======== TEXT PROVIDED ========

La Scena Musicale

Tuesday, 14 August 2012

MISQA: Spells Tradition



















By John Delva


In its third year, the Montreal International String Quartet Academy (MISQA) unites some of the foremost young string quartets from around the world to hone their skills through the guidance of experienced chamber musicians and concert performances. For its director, André J. Roy, the oral tradition—the sharing of knowledge between teacher and student—is one of the academy’s main focuses. This is not surprising seeing how many who have met the viola teacher highlight his affability. With prestigious faculty that includes Gerard Schultz and Günter Pichler of the Alban Berg Quartet, Michael Tree of the Guarneri Quartet, Paul Katz of the Cleveland Quartet, as well as the Endellion String Quartet, participants are not short on mentors. I sat down with Mr. Roy and discussed the attention the academy has received, and how string quartets are similar to the NHL's Los Angeles Kings.

LSM: The MISQA has really taken off since its inception in 2010. How did it come about?

======== SOURCE MATERIAL ========

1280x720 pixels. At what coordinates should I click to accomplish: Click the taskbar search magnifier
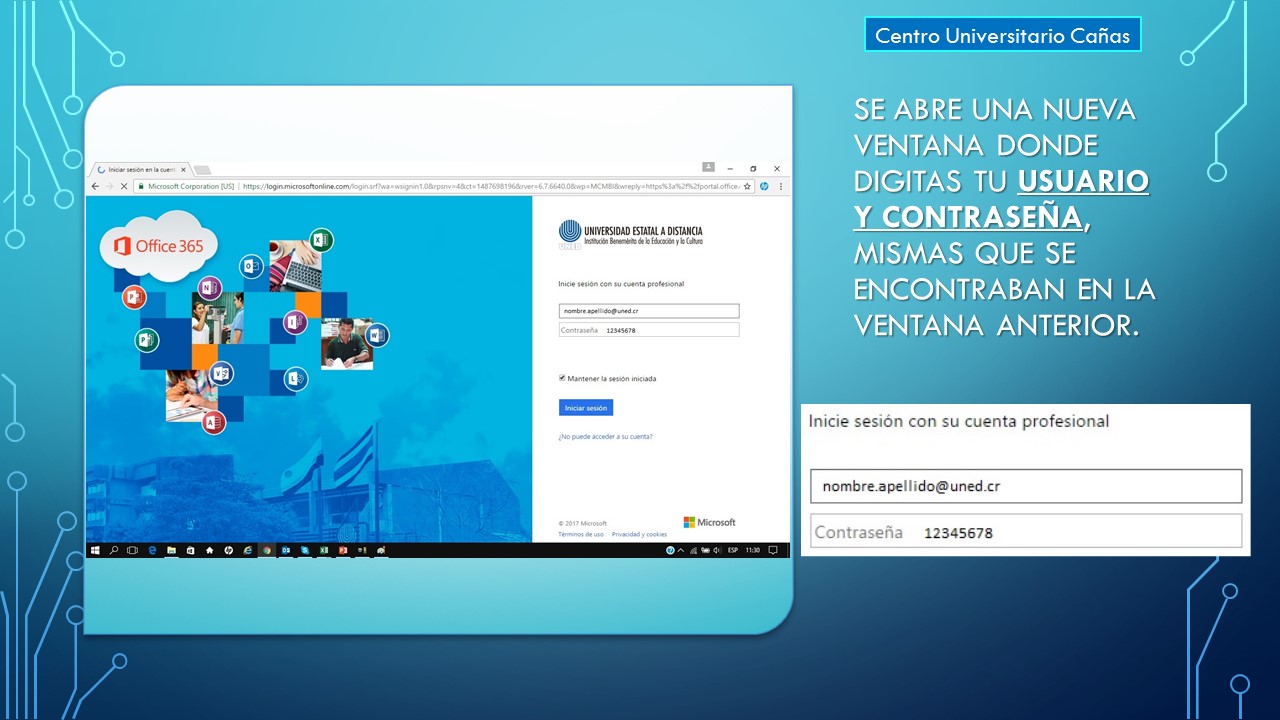pyautogui.click(x=114, y=550)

========

[WRITTEN PROBLEM]:
In the article on the Montreal International String Quartet Academy, reproduce everything from "In its third" down to "Los Angeles Kings.", substituting "warmth" for "affability".

[RESPONSE]:
In its third year, the Montreal International String Quartet Academy (MISQA) unites some of the foremost young string quartets from around the world to hone their skills through the guidance of experienced chamber musicians and concert performances. For its director, André J. Roy, the oral tradition—the sharing of knowledge between teacher and student—is one of the academy’s main focuses. This is not surprising seeing how many who have met the viola teacher highlight his warmth. With prestigious faculty that includes Gerard Schultz and Günter Pichler of the Alban Berg Quartet, Michael Tree of the Guarneri Quartet, Paul Katz of the Cleveland Quartet, as well as the Endellion String Quartet, participants are not short on mentors. I sat down with Mr. Roy and discussed the attention the academy has received, and how string quartets are similar to the NHL's Los Angeles Kings.